*** DATA IN THIS EXERCISE Section Begins ***
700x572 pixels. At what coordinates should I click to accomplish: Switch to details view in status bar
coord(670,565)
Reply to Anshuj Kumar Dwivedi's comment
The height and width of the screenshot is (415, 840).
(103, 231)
*** DATA IN THIS EXERCISE Section Ends ***
WORK REQUEST:
Retype each record exactly, leaving nothing out.

TASK ANSWER:
700x572 pixels. At what coordinates should I click to accomplish: Switch to details view in status bar
coord(670,565)
Reply to Anshuj Kumar Dwivedi's comment
The height and width of the screenshot is (415, 840).
(103, 231)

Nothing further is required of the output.